Select Distinct/Unique Rows from a Huge Table in SQL Server Without Timeout Errors

Question

I have a table in SQL Server with around 400,000 rows. Unfortunately, this table has many duplicate rows, as there isn't a primary key. I'm using SELECT DISTINCT to get all unique rows, but as there's so many of them, I keep getting timeout errors. What's the best way to approach this problem?
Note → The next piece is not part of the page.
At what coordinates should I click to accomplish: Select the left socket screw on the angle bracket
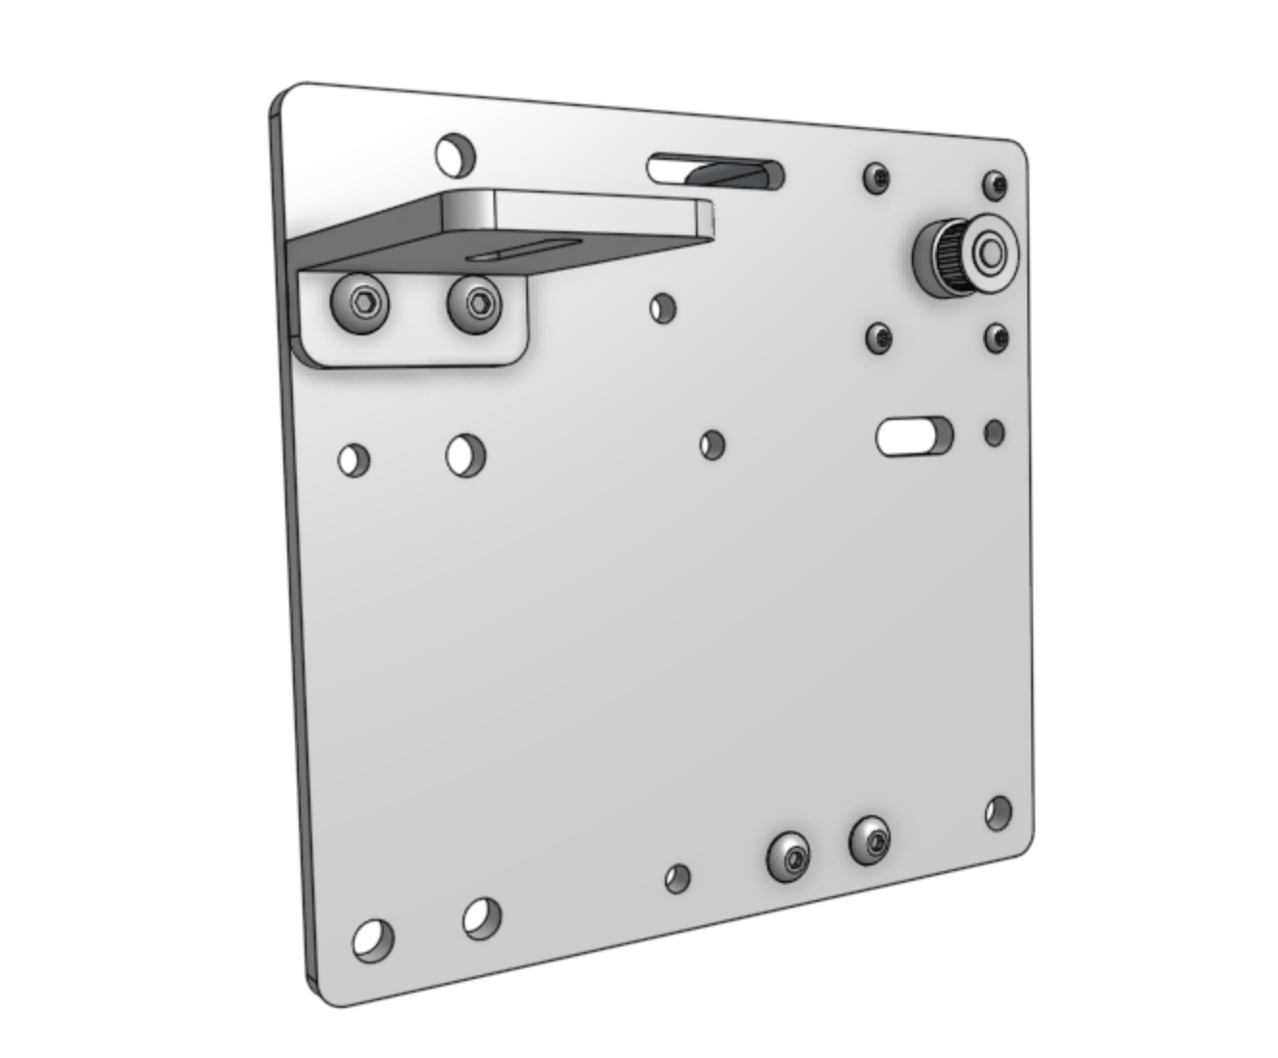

You wont get a proper answer unless you post your table definition (script it out in SSMS with right-click script table as... CREATE), any indexes defined against the table and your query. Best guess if that you should create a clustered index on the column your distinct is on. — Nick Kavadias, Apr 06 '10 at 02:59
@Nick I'll do that, but, fyi, my distinct is on all the columns, not just one. — Maxim Zaslavsky, Apr 06 '10 at 04:50

score 2 · Accepted Answer · answered Apr 04 '10 at 05:27

2

Good question. Improove timeout - raise the value. Or throw in more power. Technically 400.000 rows is not a lot, so it would go very fast for a decent server. Otherwise - if you have IO problems because your "server" has only one (pair of) hard discs.... then your IO Will kill you.

Basically, DISTINCT triggers a temporary result creation in the tempdb - so it is tempdb heavy.

But at the end, I would increase timeout, especially if this is a one time operation only.

Btw., to put that into perspective - where is the HUGH table you talk about? 400.000 is trivial in size.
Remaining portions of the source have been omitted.